[Records contained in a dataset]

______________________________

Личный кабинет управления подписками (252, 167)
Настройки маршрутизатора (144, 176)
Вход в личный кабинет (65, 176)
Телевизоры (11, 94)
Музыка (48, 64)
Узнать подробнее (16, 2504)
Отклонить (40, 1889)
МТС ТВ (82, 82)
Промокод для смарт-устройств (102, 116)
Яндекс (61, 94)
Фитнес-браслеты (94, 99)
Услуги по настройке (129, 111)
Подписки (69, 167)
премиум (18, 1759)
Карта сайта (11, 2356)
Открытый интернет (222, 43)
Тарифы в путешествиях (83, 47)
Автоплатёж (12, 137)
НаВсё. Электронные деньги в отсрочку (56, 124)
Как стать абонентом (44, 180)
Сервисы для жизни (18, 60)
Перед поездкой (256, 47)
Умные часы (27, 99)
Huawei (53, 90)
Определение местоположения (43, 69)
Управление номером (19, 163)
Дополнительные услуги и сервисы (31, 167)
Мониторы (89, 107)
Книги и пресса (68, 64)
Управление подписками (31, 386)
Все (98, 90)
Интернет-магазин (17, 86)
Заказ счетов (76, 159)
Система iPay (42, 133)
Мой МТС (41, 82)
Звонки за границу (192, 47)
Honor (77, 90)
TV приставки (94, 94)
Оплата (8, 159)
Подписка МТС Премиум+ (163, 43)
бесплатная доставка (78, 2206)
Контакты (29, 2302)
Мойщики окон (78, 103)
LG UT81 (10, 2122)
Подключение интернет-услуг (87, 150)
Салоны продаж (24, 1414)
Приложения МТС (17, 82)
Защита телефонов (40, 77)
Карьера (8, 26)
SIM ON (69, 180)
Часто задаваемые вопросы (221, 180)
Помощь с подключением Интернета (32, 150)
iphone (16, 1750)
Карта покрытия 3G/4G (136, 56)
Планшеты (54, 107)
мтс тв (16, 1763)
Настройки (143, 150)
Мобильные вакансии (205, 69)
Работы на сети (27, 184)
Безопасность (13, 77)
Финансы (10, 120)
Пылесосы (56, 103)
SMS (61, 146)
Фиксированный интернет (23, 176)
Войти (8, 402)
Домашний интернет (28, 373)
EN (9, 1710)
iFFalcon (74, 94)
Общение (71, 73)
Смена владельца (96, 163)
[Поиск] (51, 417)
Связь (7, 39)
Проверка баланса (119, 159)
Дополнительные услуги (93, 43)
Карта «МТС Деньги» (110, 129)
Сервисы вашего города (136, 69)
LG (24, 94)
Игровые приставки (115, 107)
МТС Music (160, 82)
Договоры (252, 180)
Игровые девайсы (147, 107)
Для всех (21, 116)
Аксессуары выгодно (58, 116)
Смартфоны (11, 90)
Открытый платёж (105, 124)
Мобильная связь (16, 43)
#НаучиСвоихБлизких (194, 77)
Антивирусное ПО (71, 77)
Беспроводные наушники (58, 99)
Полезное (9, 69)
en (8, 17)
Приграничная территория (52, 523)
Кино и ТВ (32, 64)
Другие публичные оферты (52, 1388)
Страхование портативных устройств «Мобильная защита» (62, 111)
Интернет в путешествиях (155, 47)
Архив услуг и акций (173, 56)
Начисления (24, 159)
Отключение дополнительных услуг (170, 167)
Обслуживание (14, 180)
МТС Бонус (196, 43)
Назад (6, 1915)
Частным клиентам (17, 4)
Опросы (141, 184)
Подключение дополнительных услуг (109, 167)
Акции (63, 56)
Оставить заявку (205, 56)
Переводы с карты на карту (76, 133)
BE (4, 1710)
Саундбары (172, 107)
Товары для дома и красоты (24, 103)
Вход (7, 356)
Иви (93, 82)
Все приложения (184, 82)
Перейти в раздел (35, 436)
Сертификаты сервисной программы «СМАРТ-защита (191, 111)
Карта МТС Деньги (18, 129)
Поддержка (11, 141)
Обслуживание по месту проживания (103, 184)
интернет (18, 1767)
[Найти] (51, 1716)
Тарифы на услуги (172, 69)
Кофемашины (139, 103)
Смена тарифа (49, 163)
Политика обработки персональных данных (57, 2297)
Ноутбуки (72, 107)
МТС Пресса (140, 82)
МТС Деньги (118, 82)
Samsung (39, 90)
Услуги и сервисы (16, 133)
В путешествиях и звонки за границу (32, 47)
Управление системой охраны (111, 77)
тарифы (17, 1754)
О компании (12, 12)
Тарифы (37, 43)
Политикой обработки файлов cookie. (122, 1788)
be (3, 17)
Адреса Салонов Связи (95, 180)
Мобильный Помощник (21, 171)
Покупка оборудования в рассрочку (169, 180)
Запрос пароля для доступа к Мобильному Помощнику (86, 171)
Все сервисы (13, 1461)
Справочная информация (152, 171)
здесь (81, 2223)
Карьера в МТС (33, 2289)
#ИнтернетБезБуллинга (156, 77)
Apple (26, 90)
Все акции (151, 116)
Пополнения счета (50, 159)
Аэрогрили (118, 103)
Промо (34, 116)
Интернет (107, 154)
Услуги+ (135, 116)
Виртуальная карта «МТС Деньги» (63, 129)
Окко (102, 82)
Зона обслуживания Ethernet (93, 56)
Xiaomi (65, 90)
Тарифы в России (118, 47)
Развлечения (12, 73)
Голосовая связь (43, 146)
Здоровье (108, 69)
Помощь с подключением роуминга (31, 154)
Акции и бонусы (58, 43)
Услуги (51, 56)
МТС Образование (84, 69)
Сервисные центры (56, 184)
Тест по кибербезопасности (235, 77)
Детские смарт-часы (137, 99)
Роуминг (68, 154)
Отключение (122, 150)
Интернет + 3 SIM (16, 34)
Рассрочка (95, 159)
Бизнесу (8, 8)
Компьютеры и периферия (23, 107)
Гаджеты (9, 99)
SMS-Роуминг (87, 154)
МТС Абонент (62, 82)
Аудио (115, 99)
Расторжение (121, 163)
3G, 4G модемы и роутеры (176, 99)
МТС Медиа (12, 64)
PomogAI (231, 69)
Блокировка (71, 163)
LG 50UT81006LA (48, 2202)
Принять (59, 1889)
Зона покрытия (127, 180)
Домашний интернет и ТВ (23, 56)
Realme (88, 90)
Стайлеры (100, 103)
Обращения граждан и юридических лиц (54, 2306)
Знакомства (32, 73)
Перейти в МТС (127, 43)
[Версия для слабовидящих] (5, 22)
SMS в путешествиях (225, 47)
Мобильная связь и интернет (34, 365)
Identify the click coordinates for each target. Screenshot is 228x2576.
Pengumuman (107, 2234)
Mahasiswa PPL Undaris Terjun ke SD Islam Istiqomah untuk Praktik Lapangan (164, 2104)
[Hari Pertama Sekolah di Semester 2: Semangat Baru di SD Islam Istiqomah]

______________________________

WHAT TO WORK ON: Among the records above, extract exactly the lines from the line with "Промокод для смарт-устройств (102, 116)" to the line with "Как стать абонентом (44, 180)", both lines included, and leave out the rest.

SOLUTION TO THIS TASK:
Промокод для смарт-устройств (102, 116)
Яндекс (61, 94)
Фитнес-браслеты (94, 99)
Услуги по настройке (129, 111)
Подписки (69, 167)
премиум (18, 1759)
Карта сайта (11, 2356)
Открытый интернет (222, 43)
Тарифы в путешествиях (83, 47)
Автоплатёж (12, 137)
НаВсё. Электронные деньги в отсрочку (56, 124)
Как стать абонентом (44, 180)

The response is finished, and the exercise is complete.